Only the lines below from the one that holds "This screenshot has height=356, width=569." through the one that holds "Click the line" should appear in the answer, copied exactly, end lines included and pictures omitted.
+ + + + +
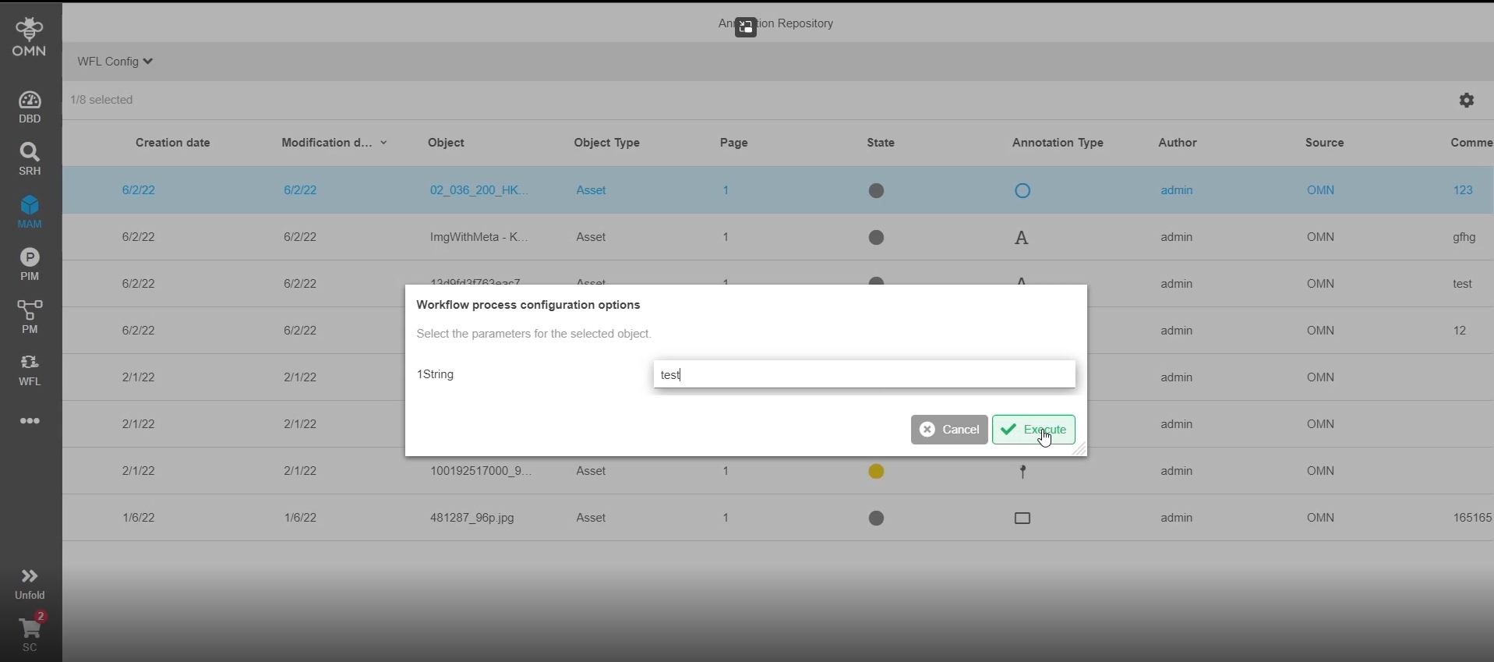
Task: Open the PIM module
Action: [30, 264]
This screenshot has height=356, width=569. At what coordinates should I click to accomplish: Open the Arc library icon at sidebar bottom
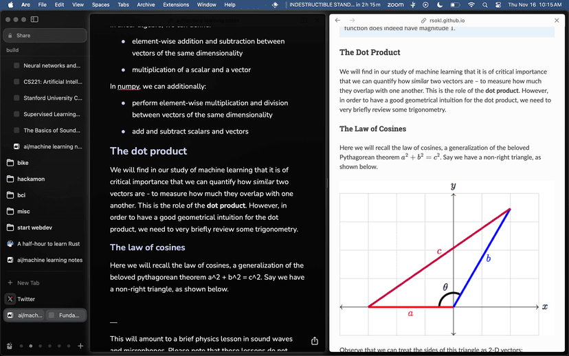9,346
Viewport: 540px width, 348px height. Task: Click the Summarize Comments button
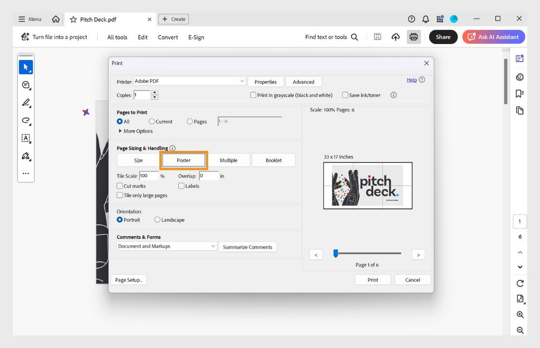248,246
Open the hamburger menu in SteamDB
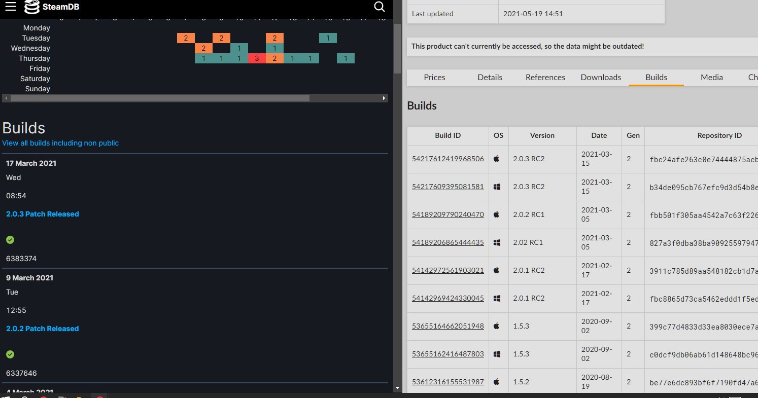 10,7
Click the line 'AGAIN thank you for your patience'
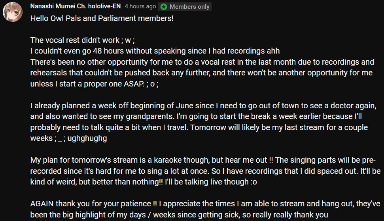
+ + + + +
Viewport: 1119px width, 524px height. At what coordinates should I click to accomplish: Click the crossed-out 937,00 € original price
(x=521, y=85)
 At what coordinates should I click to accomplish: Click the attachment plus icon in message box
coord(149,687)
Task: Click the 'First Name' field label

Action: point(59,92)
+ + + + +
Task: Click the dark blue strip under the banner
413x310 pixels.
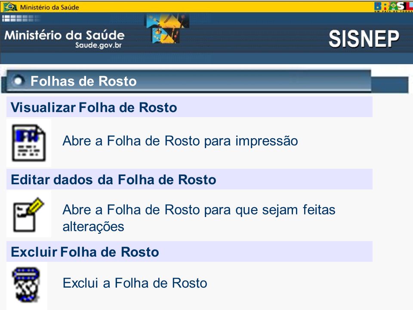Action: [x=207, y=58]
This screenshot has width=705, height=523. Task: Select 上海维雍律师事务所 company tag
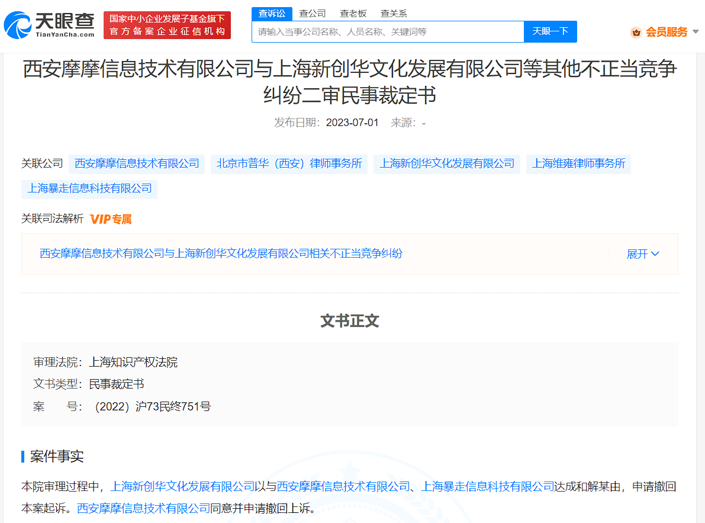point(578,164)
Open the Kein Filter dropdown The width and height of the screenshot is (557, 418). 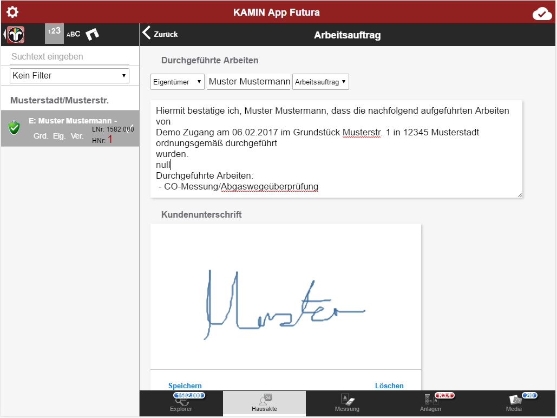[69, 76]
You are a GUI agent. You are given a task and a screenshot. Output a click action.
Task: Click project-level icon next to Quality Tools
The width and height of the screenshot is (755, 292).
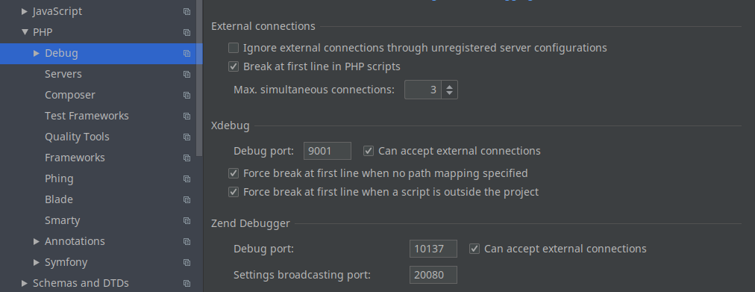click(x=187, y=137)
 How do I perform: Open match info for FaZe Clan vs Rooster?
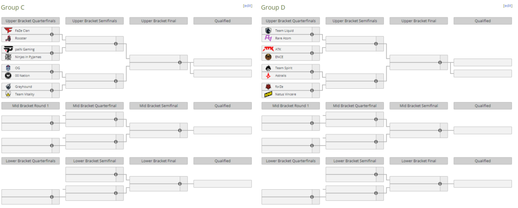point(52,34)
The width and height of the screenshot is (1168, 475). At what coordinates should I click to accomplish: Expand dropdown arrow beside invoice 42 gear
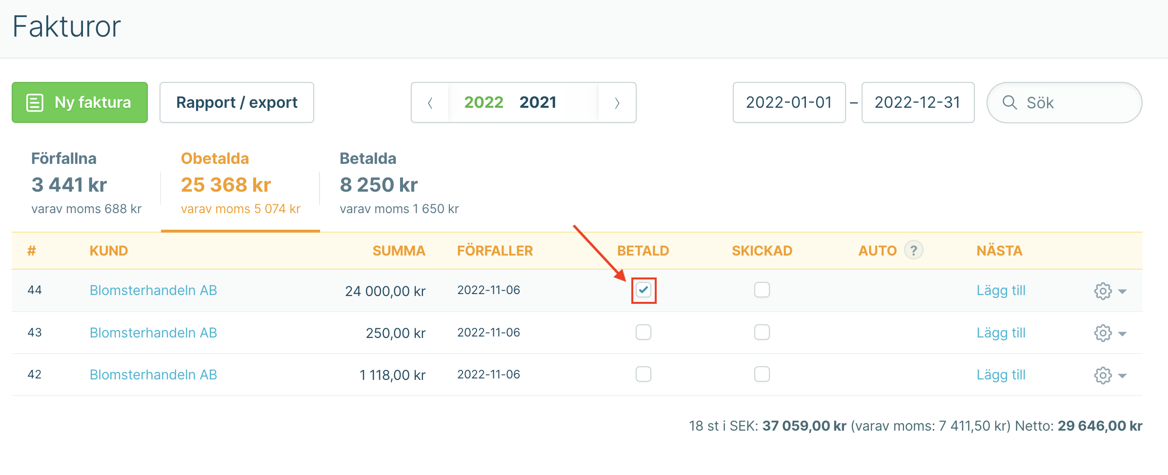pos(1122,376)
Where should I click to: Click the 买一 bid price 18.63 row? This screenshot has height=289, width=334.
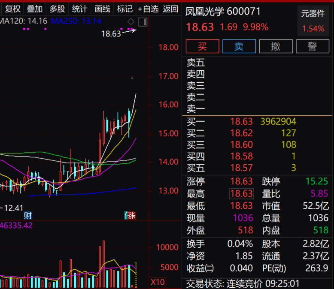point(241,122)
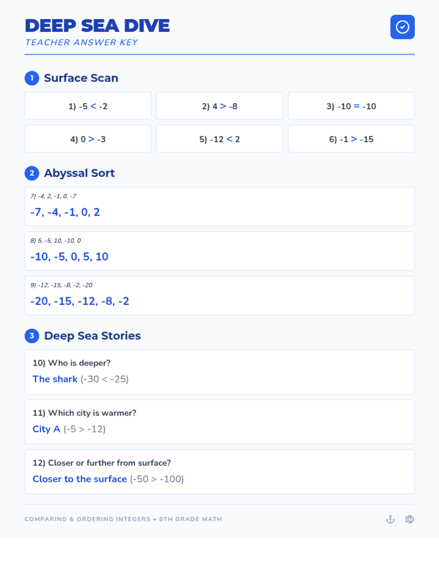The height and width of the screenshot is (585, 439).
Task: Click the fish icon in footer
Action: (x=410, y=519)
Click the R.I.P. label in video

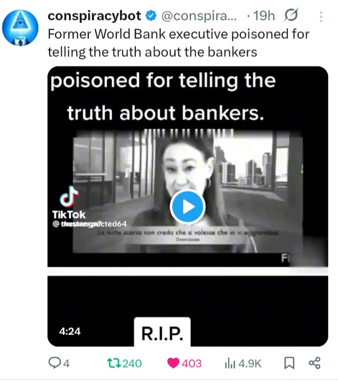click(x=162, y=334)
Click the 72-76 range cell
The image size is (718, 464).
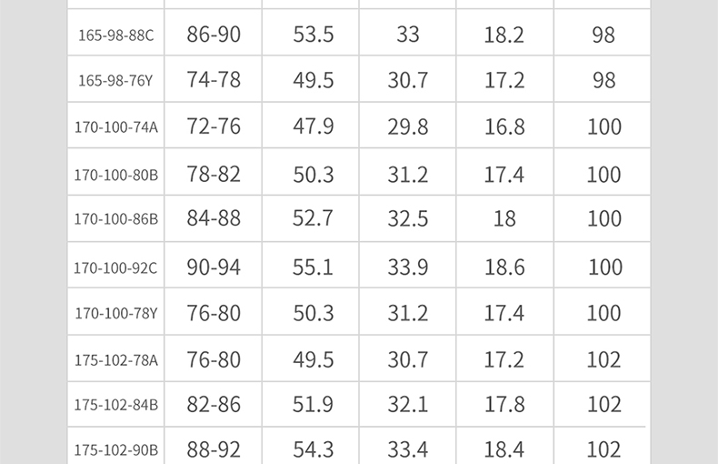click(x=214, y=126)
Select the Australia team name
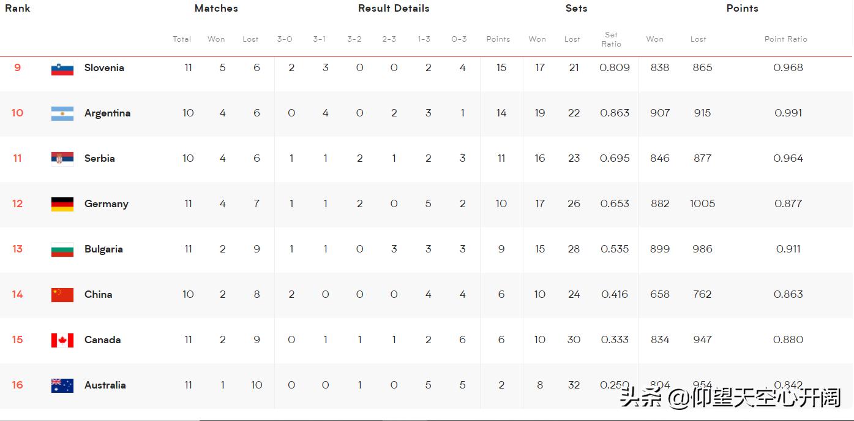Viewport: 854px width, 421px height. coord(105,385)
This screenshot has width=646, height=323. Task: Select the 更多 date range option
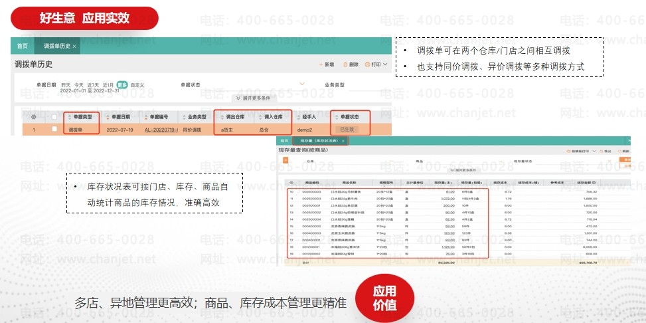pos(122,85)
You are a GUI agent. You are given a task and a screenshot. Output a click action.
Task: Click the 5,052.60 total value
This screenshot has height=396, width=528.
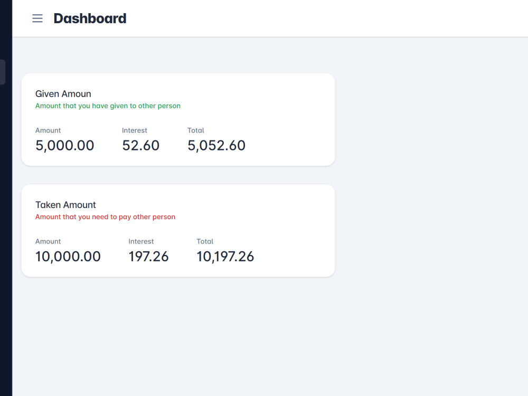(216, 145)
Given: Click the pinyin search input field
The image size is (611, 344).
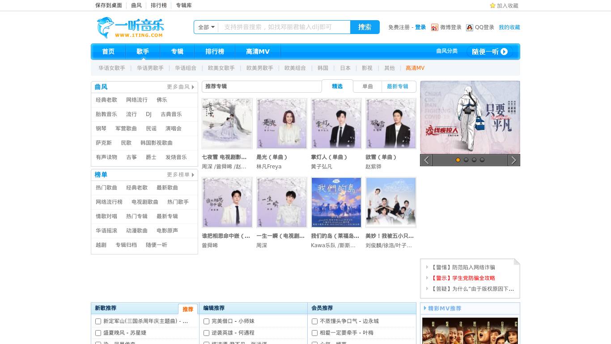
+ + + + +
[Answer section]:
This screenshot has height=356, width=569. At what coordinates should I click to accomplish: Open the Arc library icon at sidebar bottom
9,346
Viewport: 540px width, 348px height. Task: Click the Summarize Comments button
248,246
Open the hamburger menu in SteamDB
 10,7
Click the line 'AGAIN thank you for your patience'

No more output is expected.